Remote Healthcare Solutions Beyond the Pandemic

Rosenberg believes that through technology, significant shifts in healthcare will take place.

Even with the innovation spurred by the pandemic, healthcare must still follow the money, according to Rosenberg. While virtual care satisfies patients, the locus of care still needs to be where payers pay them to provide care, he explained.

"I think we're going to see more virtual care, but I don't think we're necessarily going to see the kind of expansion of virtual care that we saw at the peak of the pandemic," he said.

Historically, telehealth has been successful in areas with capitation reimbursements and specific areas of care like mental health.

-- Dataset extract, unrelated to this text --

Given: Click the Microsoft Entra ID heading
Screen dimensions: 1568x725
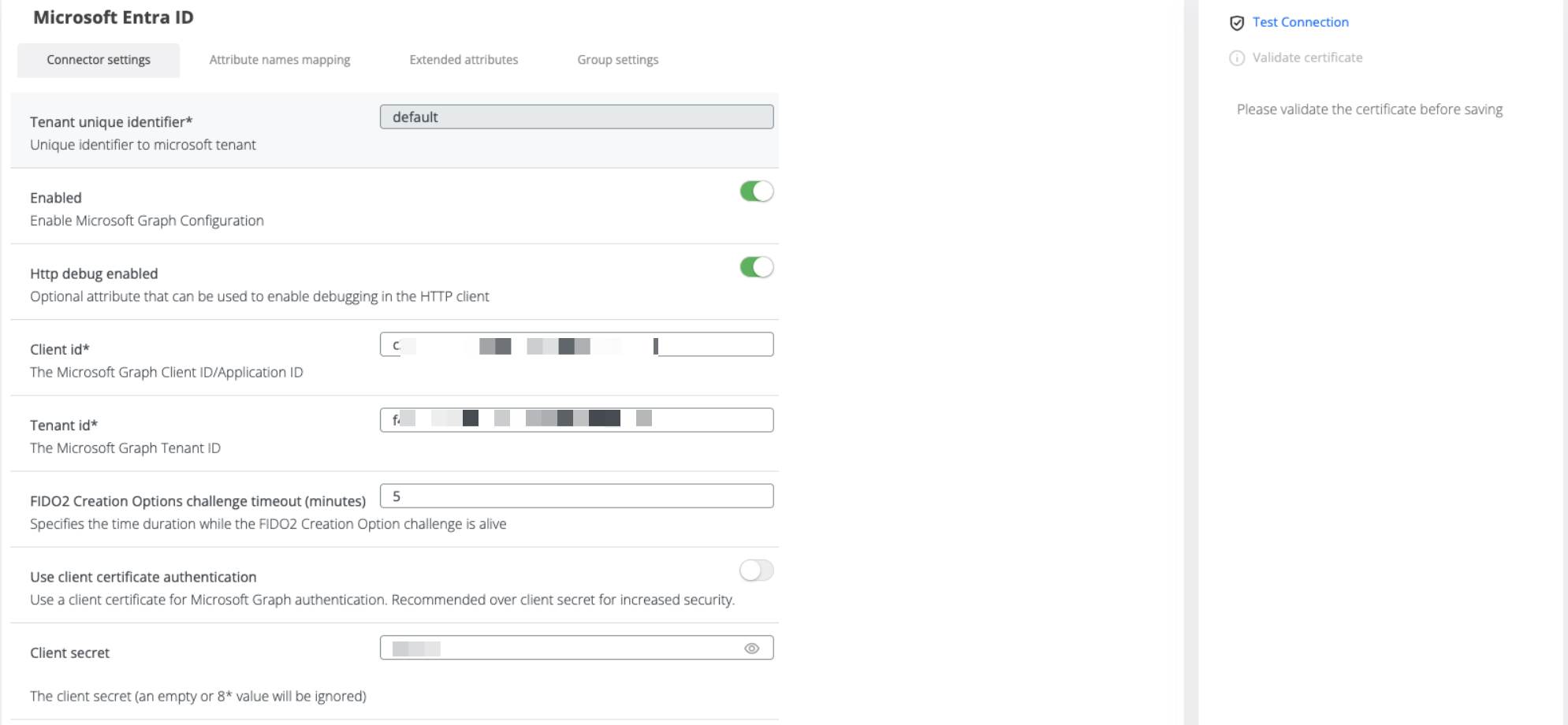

"One of the things that will emerge out of our discussions around COVID will be this enormous amount of recognition for the burden of mental health and the successful ability to provide those services remotely or virtually in some ways," he said.

Rosenberg explained a key driver for continued remote solutions is the challenge of getting specialty care in remote areas. Additionally, many patients love the accessibility of seeing a physician without a commute to the health system. Especially in capitation or bundled payment methods, these are natural areas that will expand, with the COVID-19 pandemic as the catalyst.

Evaluating the Impact of 21st Century Cures

According to Rosenberg, the push from the ONC and CMS to encourage providers, payers, and third parties for 21st Century Cures will benefit everyone. He believes that it is less about information blocking and more about interoperability and availability of information. Remote care will be a catalyst for data, especially with open APIs and web services, for innovation to occur.

There is one concern to interoperability, according to Rosenberg. It is crucial to progress carefully and responsibly before opening large data portals. This is because the typical person does not understand the depth of their medical data.

"They seek a trusted professional to help them with their cherished, really important, healthcare data," he said.

For this reason, Rosenberg is trends conservative in the process, but he fully supports the intention of interoperability.

Price transparency makes a difference when it comes to elastic services. For these types of services, patients will most often go to the provider charging the lowest amount, he explained. In comparison, transparency will be outweighed by the convenience of proximity for time-sensitive medical needs.

"When I have a broken arm, or I have a gash in my child's head, I'm going to go to the nearest place. And if they're going to charge me double, I'm just going to pay it," he explained.

There has been a significant movement to storage on-premise instead of moving every service onto the cloud. Overall, according to Rosenberg, the cloud is driven by business continuity, data centers, applications, and cybersecurity.

Recently, organizations have spent millions of dollars replacing infrastructure to run EHR, which will change in the next five to eight years. According to Rosenberg, he thinks of it as circular and attempts to incise it with new things. He considered the overall application and infrastructure strategies.